Even further than this...when you get an idea (in my case just a very little).....you start to find things in all 'regular' aikido and see how sometimes with just a change in emphasis the work of O'Sensei ....and the Aiki/IP folks becomes the same.

(just seen Marc say something very similar...so consider that seconded)

phitruong 01-18-2013 08:47 AM

Re: easily accessible videos of Internal Training in Aikido?
 
here is a video of Ikeda sensei talking about using breathing to aid your movement http://www.youtube.com/watch?v=4hB-knlRDZ8 using close and open body through breath

or this one http://www.youtube.com/watch?v=St7I0M2fx1c for dantien/hara movement

or this one http://www.youtube.com/watch?v=0K3a9Z5DZnc - which sort of an SJT (stupid jin trick) where jin does not depend on structure. demo, not necessary training.

or this http://www.youtube.com/watch?v=epfWXEuEgYI - sort of basic "four-legged animal" and i am the control end. demo, not necessary training.

cross reference this http://www.youtube.com/watch?v=SP9FoeyLjDo with the aiki-taiso exercises
first movement is similar to open-close body to Ikeda video (tekubikosa and johokosa undo)
second movement - funakogi undo
third movement - ikkyo undo
fourth - sayu undo

problem is video won't show you what all the gazillion things going on inside the person body that the person is focus his/her intention on.

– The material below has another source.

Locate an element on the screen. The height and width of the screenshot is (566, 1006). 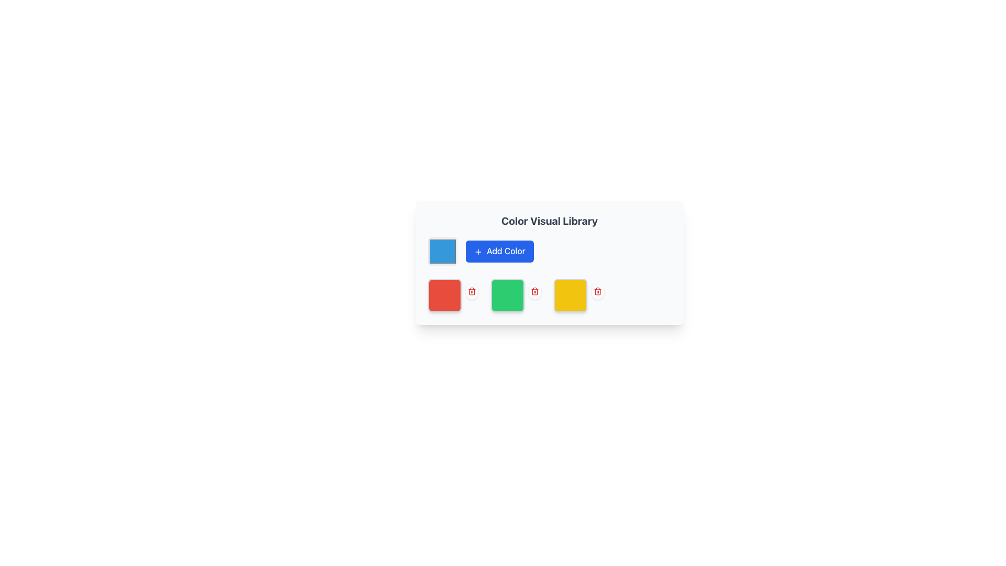
the yellow color swatch located in the bottom right corner of the grid is located at coordinates (580, 295).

Carsten Möllering 01-18-2013 08:47 AM

Re: easily accessible videos of Internal Training in Aikido?
 
When I practiced with one of the very near students of Endo, I was struck, because he indeed did some things I knew from Dan ...

hughrbeyer 01-18-2013 09:19 AM

Re: easily accessible videos of Internal Training in Aikido?
 
Seconding what Marc said.

I've often felt at Ikeda Sensei seminars that he's on to something real, but he's struggling with systematizing it and developing a clear language and set of concepts for teaching it. Like trying to do higher mathematics and having to develop calculus from scratch.

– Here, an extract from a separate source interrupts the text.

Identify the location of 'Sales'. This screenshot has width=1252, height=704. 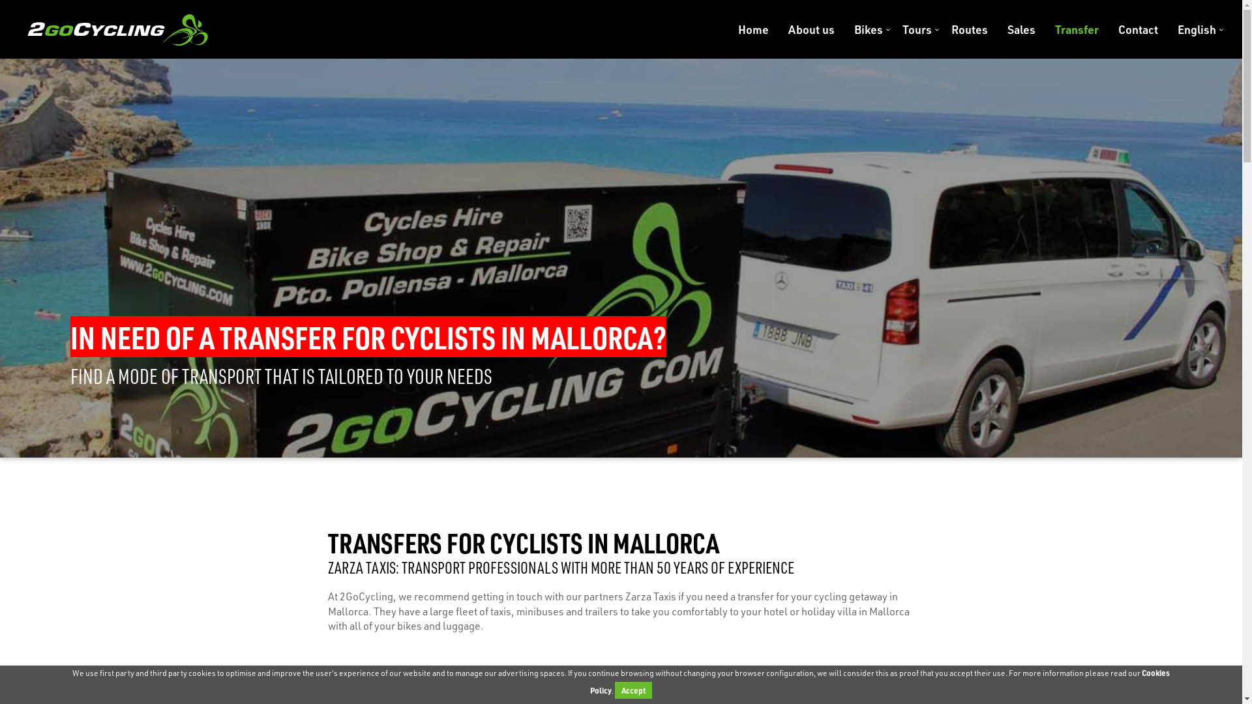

And in my (very brief--thank you, Marc!) exposure to Imaizumi Sensei I had the experience Marc describes. He did something magic--struggled to reproduce it--then suddenly the light bulb went on. Elbow power! 5+5=10! And uke starts nodding and saying, yeah, that's it.

But without the language and concepts that Dan's been teaching, I would have been lost. It's a way to see what was always there, HIPS.

akiy 01-18-2013 09:42 AM

Re: easily accessible videos of Internal Training in Aikido?
 
Hi folks,

Rather than talking about what people do in their classes/seminars, please 1) refrain from pointing towards what one does "on the mat" as a replacement for discussion and, instead, advance the discussion through your writings (as referenced in the "Rules of Conduct") and 2) move the discussion back on topic of "easily accessible videos of Internal Training in Aikido"

PS: As before, I will be deleting posts that do not corresponding with the Rules of Conduct and may be handing out more moderation actions (especially to those with an already existing moderation history) which will include revocation of posting privileges, either temporary or permanent.

-- Jun

Keith Larman 01-18-2013 10:11 AM

Re: easily accessible videos of Internal Training in Aikido?
 
Mike Sigman had a series of three videos on "Internal Strength" years ago. I believe he pulled them from the market eventually (you'd have to clarify that with him, I'm going from a shaky memory). I do not know where you can find them today although I'm sure you could search around.

The Aunkai has a series of videos but those are really intended for their students. Like many things, without the larger context you would likely only be led astray. But I'm an academic at heart so I bought copies for myself. And I've subsequently had the luck to play with someone who had hand's on training. But without more context I'm not sure how helpful they'd be.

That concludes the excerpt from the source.